▶ _Request_: Copy out the rows below word for word, from the line with "Given: Collapse the" to the line with "pyautogui.click(x=616, y=234)", including both of those lines.

▶ _Records for this exercise_:
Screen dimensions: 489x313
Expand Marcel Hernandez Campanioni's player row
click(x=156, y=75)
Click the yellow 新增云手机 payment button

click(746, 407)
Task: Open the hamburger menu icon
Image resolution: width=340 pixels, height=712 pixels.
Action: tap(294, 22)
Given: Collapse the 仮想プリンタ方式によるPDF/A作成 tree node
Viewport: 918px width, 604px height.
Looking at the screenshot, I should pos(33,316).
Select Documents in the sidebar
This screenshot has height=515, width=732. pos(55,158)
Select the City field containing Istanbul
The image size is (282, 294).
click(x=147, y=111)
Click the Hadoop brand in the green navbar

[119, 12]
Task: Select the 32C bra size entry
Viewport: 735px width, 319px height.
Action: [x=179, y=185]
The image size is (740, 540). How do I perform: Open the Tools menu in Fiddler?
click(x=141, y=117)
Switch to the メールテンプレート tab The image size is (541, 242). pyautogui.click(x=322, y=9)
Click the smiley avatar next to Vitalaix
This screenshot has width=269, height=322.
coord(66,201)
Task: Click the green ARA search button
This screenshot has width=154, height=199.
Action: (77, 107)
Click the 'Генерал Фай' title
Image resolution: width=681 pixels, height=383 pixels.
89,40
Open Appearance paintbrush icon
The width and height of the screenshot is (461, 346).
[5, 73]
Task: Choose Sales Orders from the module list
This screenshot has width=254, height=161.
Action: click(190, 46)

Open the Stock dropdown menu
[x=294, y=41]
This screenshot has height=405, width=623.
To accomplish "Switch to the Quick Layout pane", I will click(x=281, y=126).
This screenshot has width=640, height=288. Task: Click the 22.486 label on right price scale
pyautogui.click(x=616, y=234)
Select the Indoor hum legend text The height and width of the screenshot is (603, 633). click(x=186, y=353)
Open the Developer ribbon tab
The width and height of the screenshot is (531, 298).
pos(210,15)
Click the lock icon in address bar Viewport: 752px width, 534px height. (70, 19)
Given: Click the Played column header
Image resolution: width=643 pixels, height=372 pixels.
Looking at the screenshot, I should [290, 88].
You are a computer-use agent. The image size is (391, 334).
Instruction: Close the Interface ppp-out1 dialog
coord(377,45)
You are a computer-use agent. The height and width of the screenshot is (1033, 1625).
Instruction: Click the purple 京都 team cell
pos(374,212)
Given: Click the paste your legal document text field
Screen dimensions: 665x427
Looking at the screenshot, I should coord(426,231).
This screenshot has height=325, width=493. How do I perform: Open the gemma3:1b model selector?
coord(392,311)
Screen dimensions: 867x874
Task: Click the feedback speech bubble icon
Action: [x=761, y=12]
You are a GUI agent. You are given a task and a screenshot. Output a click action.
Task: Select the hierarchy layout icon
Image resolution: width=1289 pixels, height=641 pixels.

▶ _Output_:
Given: Collapse the 仮想プリンタ方式によるPDF/A作成 tree node
Viewport: 918px width, 604px height.
Looking at the screenshot, I should pos(33,316).
Select Documents in the sidebar
This screenshot has height=515, width=732. pos(55,158)
Select the City field containing Istanbul
The image size is (282, 294).
click(x=147, y=111)
Click the Hadoop brand in the green navbar

[119, 12]
Task: Select the 32C bra size entry
Viewport: 735px width, 319px height.
Action: [x=179, y=185]
The image size is (740, 540). How do I perform: Open the Tools menu in Fiddler?
click(x=141, y=117)
Switch to the メールテンプレート tab The image size is (541, 242). pyautogui.click(x=322, y=9)
Click the smiley avatar next to Vitalaix
This screenshot has width=269, height=322.
coord(66,201)
Task: Click the green ARA search button
This screenshot has width=154, height=199.
Action: (77, 107)
Click the 'Генерал Фай' title
Image resolution: width=681 pixels, height=383 pixels.
89,40
Open Appearance paintbrush icon
The width and height of the screenshot is (461, 346).
[5, 73]
Task: Choose Sales Orders from the module list
This screenshot has width=254, height=161.
Action: click(190, 46)

Open the Stock dropdown menu
[x=294, y=41]
This screenshot has height=405, width=623.
To accomplish "Switch to the Quick Layout pane", I will click(x=281, y=126).
This screenshot has width=640, height=288. Task: Click the 22.486 label on right price scale
pyautogui.click(x=616, y=234)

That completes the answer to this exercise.